God, according to this idea, had to withdraw in order to make a void within himself where creation - and hence freedom - could come into existence, and the Emperor imitates this action. In doing so, he enables the complete divine name to manifest through him, the complete authority of God, the post of the Emperor, "the state of consciousness of the complete synthesis of mysticism, gnosis and sacred magic", initiation. That is, the state of consciousness in which the temporal and eternal are one and are simultaneously visible. This sanctification of the Divine Name in humanity is the deeper meaning of the first petition of the Lord's Prayer, "hallowed be thy name".

Another digression, this time on Hermetic philosophy, concludes: "its teaching... consists of spiritual exercises and all its arcana (including the Arcana of the Tarot) are practical spiritual exercises, whose aim is to awaken from sleep ever-deeper layers of consciousness." The Gospels are also spiritual exercises, for participation, not just scrutiny. "The aim of spiritual exercises is depth. It is necessary to become deep in order to be able to attain experience and knowledge of profound things. And it is symbolism which is the language of depth - thus arcana, expressed by symbols, are both the means and the aim of the spiritual exercises of which the living tradition of Hermetic philosophy is composed." After a digression on reincarnation - which he sees as God giving multiple opportunities to begin again - he states, "An arcanum practised as a spiritual exercise for a sufficient length of time becomes an aptitude. It does not give the pupil knowledge of new facts, but makes him suited to acquire such knowledge when he has need of it... The initiate is one who knows how to attain knowledge, i.e. who knows how to ask, seek and put into practice the appropriate means in order to succeed... Spiritual exercises alone have taught him." He calls this the arcanum of the three united endeavours (ask, seek, knock), which lead to receiving, finding and gaining access.

The Emperor is thus the one who has authority because he represents humanity before God. He is not superhuman, but more human than anyone else and so is worthy to guard the Throne of David. In becoming fully human, he is also being transformed into the image and likeness of God; in renouncing the four arbitrary liberties of humanity, he is crucified, wounded with four wounds.

This is a complicated and digression-filled letter with multiple points which, ironically, don't appear fully integrated (given that the Emperor is the fully integrated man).

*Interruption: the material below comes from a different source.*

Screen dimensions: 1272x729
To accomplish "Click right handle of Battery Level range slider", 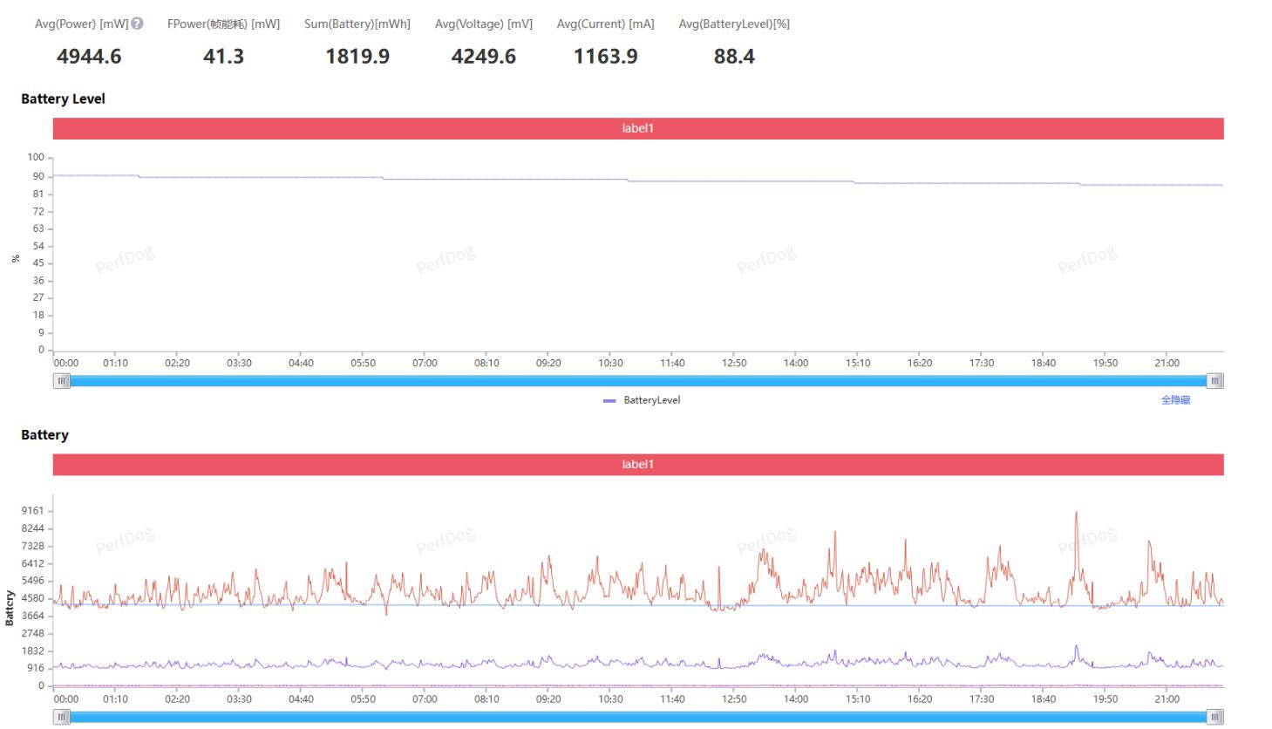I will point(1214,381).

The most immediately valuable to me are the side points about spiritual exercises as preparation for knowledge, making you the kind of person who can know. A spiritual exercise in which we renounce intellectual initiative, movement, action and personal missions - in which we sit silent and still and listen - is therefore preparation for us to be filled with knowledge of God, to become truly ourselves, truly human and in the image of God. This, then, is the purpose of Centering Prayer.